When LlamaIndex connects to AgentFire through Vinkius, your AI agent gets direct access to every tool listed below — spanning property-listings, real-estate-marketing, lead-capture, and more. Every call is secured with network, filesystem, subprocess, and code evaluation entitlements inside a sandboxed runtime. Beyond a simple connection, you get a full AI Gateway with real-time visibility into agent activity, enterprise governance, and optimized token usage.

check_agentfire_status

Verify AgentFire API connectivity

create_lead

Email is required. Create a new lead

get_lead

Get lead details

get_listing

Get listing details

get_profile

Get your AgentFire profile

list_contacts

List all contacts

list_leads

List all leads

list_listings

List all property listings

search_listings

Search property listings

update_lead

Only provided fields are changed. Update a lead

Connect AgentFire to LlamaIndex via MCP

Follow these steps to wire AgentFire into LlamaIndex. The entire setup takes under two minutes — your credentials stay safe behind the Vinkius.

01

Install dependencies

Run pip install llama-index-tools-mcp llama-index-llms-openai
02

Replace the token

Replace [YOUR_TOKEN_HERE] with your Vinkius token
03

Run the agent

Save to agent.py and run: python agent.py
04

Explore tools

The agent discovers 10 tools from AgentFire

Why Use LlamaIndex with the AgentFire MCP Server

LlamaIndex provides unique advantages when paired with AgentFire through the Model Context Protocol.

01

Data-first architecture: LlamaIndex agents combine AgentFire tool responses with indexed documents for comprehensive, grounded answers

02

Query pipeline framework lets you chain AgentFire tool calls with transformations, filters, and re-rankers in a typed pipeline

03

Multi-source reasoning: agents can query AgentFire, a vector store, and a SQL database in a single turn and synthesize results

04

Observability integrations show exactly what AgentFire tools were called, what data was returned, and how it influenced the final answer

AgentFire + LlamaIndex Use Cases

Practical scenarios where LlamaIndex combined with the AgentFire MCP Server delivers measurable value.

01

Hybrid search: combine AgentFire real-time data with embedded document indexes for answers that are both current and comprehensive

02

Data enrichment: query AgentFire to augment indexed data with live information before generating user-facing responses

03

Knowledge base agents: build agents that maintain and update knowledge bases by periodically querying AgentFire for fresh data

04

Analytical workflows: chain AgentFire queries with LlamaIndex's data connectors to build multi-source analytical reports

Example Prompts for AgentFire in LlamaIndex

Ready-to-use prompts you can give your LlamaIndex agent to start working with AgentFire immediately.

01

"List all new leads captured in AgentFire this week."

02

"Show the property interest for lead ID 'lead_123'."

03

"Check for any active listings with zero engagement this month."

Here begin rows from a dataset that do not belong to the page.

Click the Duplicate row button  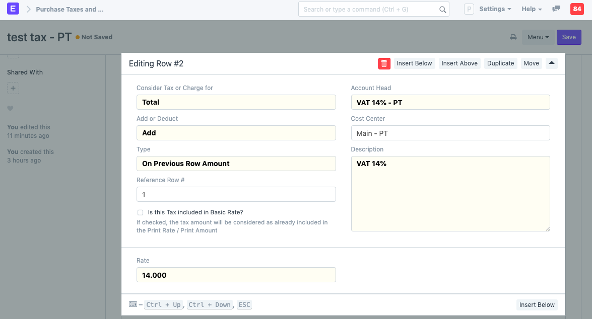(500, 63)
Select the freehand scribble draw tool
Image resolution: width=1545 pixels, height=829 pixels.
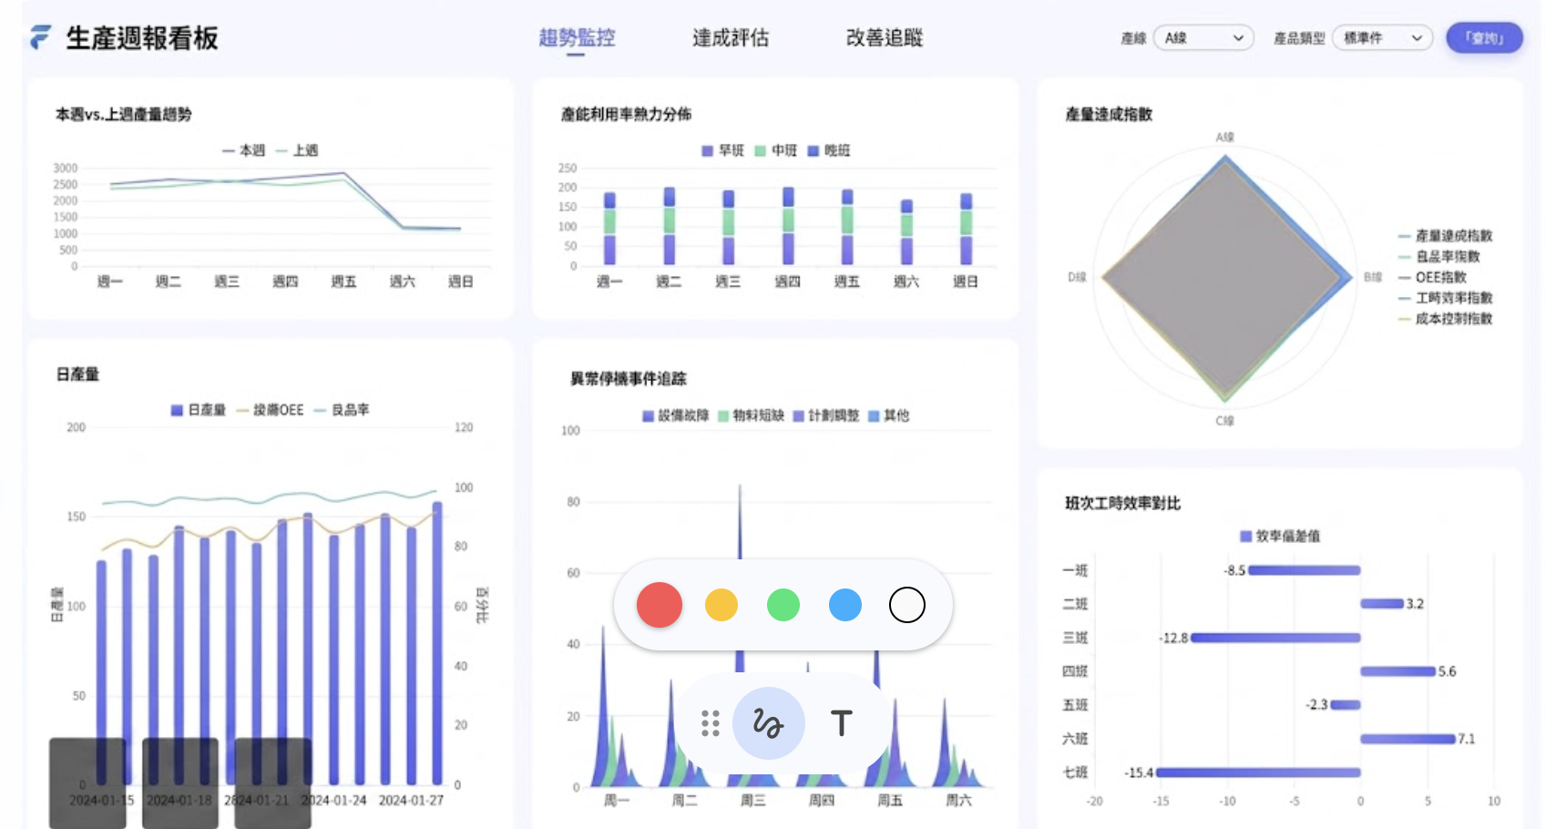768,723
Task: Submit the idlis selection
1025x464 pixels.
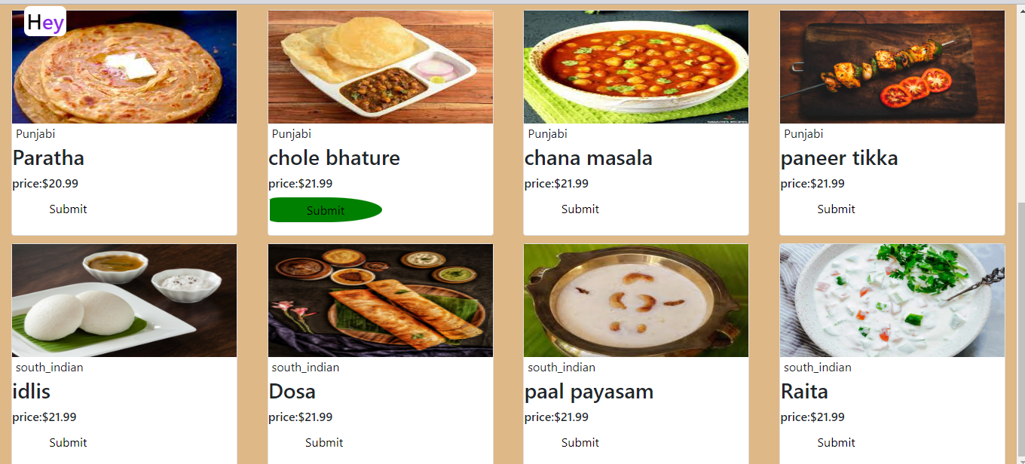Action: [x=67, y=442]
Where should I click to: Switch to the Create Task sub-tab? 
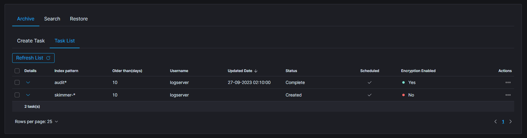(x=31, y=41)
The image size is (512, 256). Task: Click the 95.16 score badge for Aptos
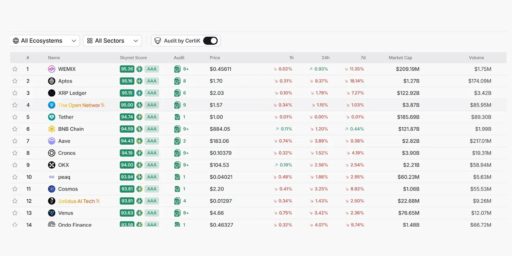[x=127, y=81]
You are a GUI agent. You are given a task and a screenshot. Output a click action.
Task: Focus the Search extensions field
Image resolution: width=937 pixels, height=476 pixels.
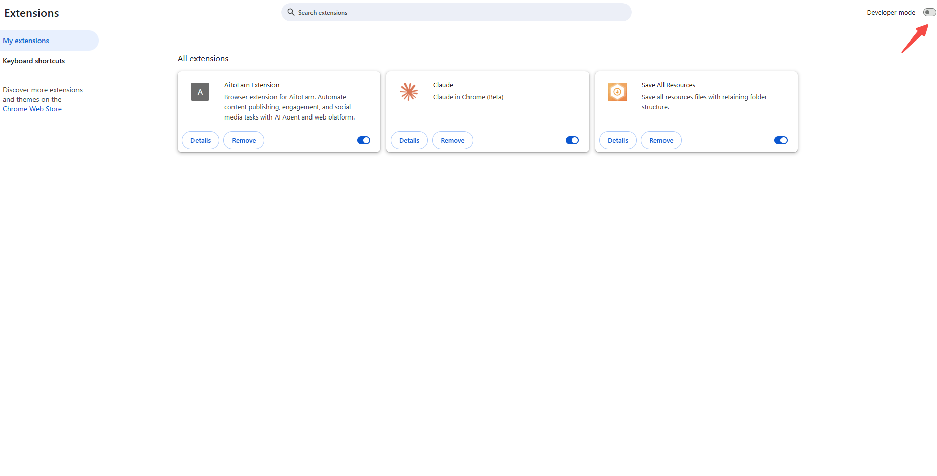point(456,12)
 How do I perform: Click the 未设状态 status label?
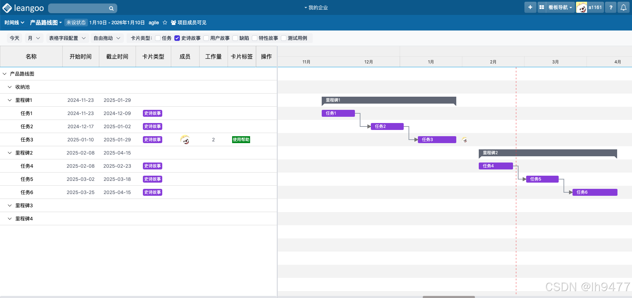pos(76,23)
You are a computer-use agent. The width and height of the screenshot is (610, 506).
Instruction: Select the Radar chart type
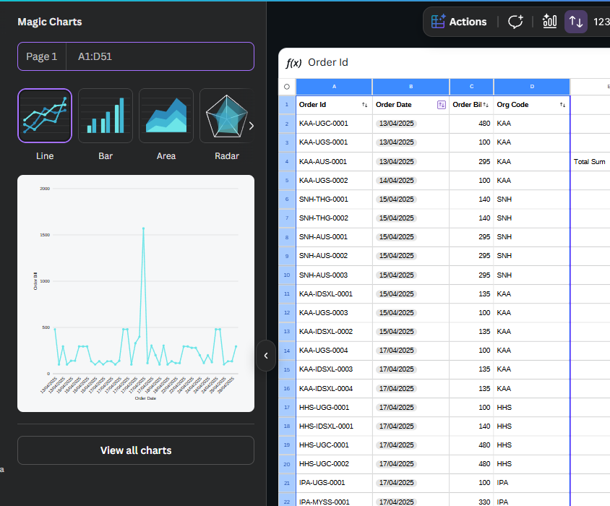[x=226, y=116]
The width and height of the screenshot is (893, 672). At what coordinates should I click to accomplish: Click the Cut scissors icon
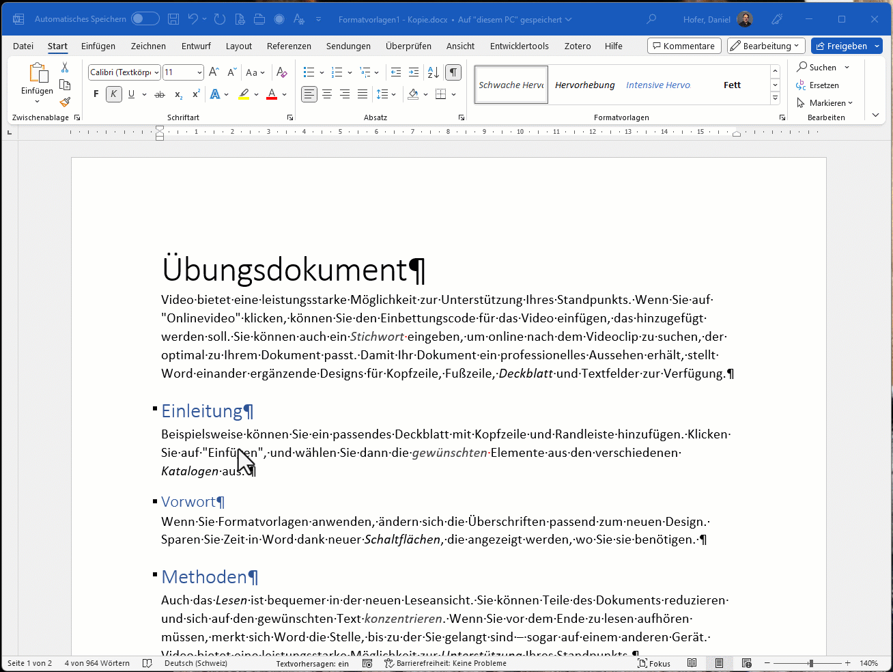tap(65, 68)
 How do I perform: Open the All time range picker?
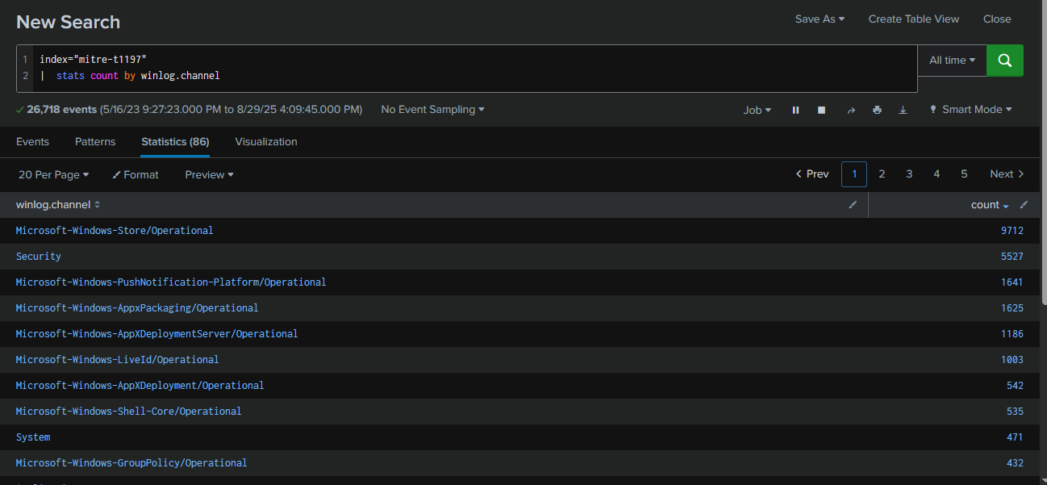tap(952, 61)
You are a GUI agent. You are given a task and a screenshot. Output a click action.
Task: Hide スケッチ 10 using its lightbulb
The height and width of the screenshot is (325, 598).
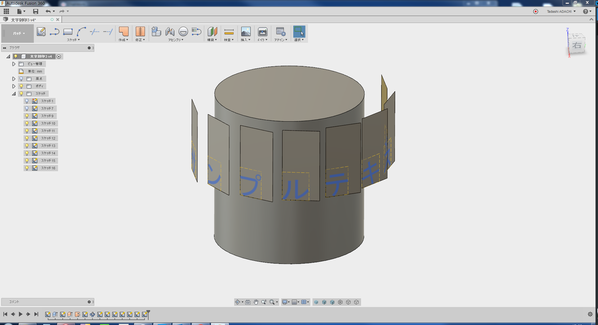pyautogui.click(x=27, y=123)
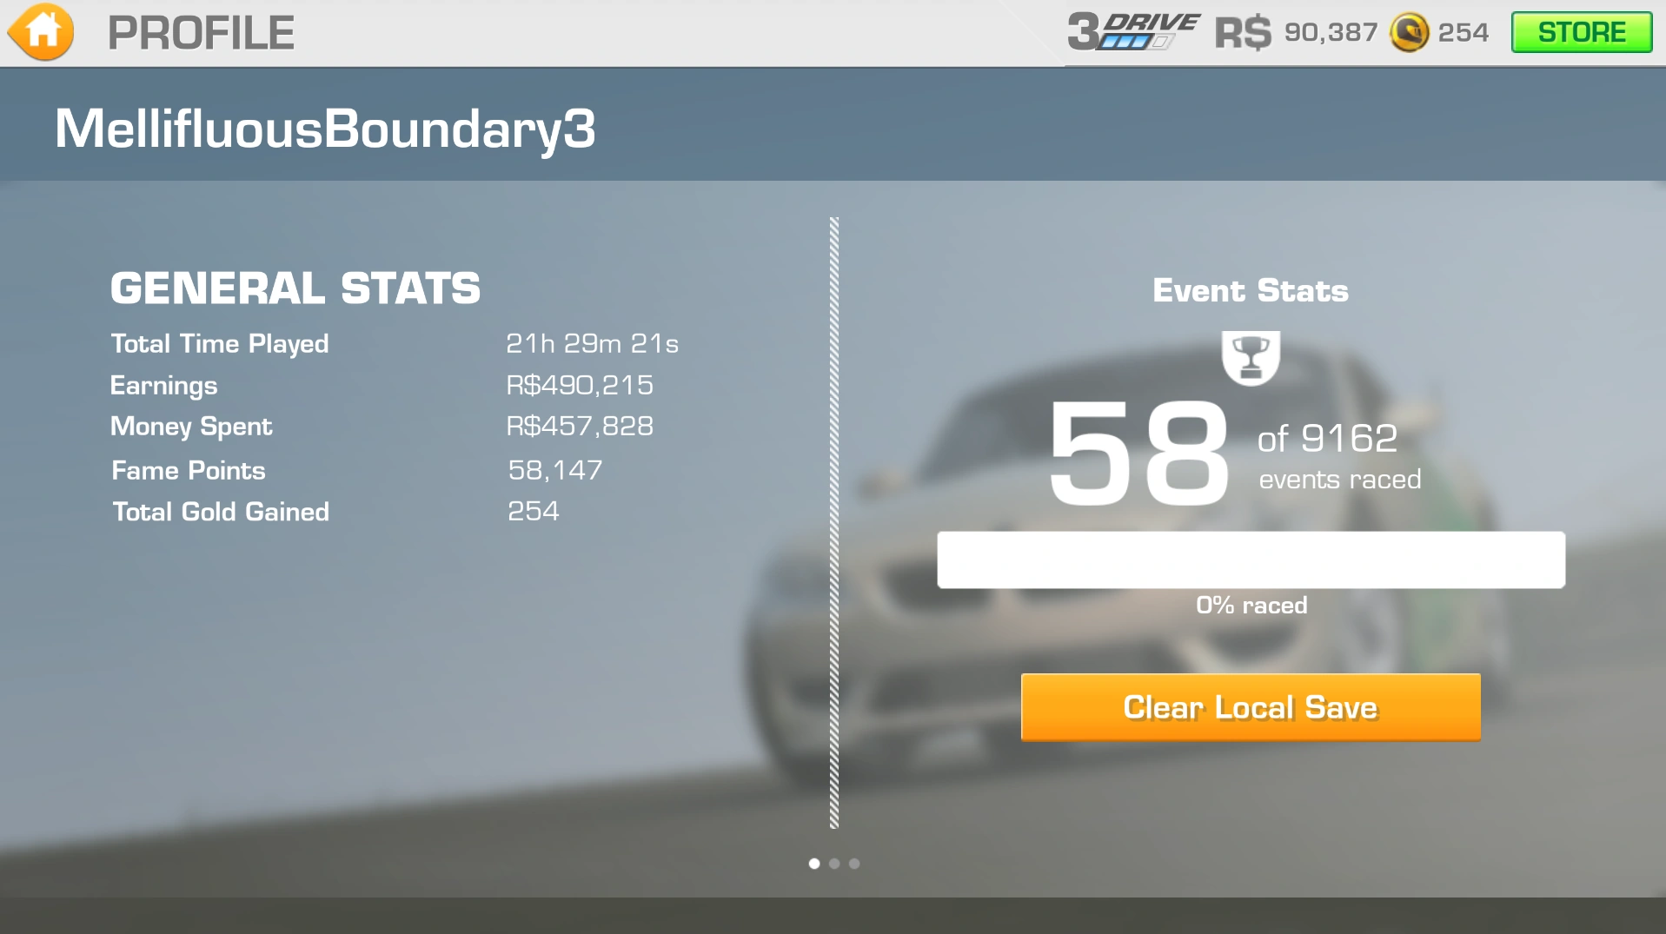Select the GENERAL STATS heading

[295, 288]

Troubleshooting AgentFire MCP Server with LlamaIndex

Common issues when connecting AgentFire to LlamaIndex through the Vinkius, and how to resolve them.

01

BasicMCPClient not found

Install: pip install llama-index-tools-mcp

AgentFire + LlamaIndex FAQ

Common questions about integrating AgentFire MCP Server with LlamaIndex.

01

How does LlamaIndex connect to MCP servers?

Use the MCP client adapter to create a connection. LlamaIndex discovers all tools and wraps them as query engine tools compatible with any LlamaIndex agent.
02

Can I combine MCP tools with vector stores?

Yes. LlamaIndex agents can query AgentFire tools and vector store indexes in the same turn, combining real-time and embedded data for grounded responses.
03

Does LlamaIndex support async MCP calls?

Yes. LlamaIndex's async agent framework supports concurrent MCP tool calls for high-throughput data processing pipelines.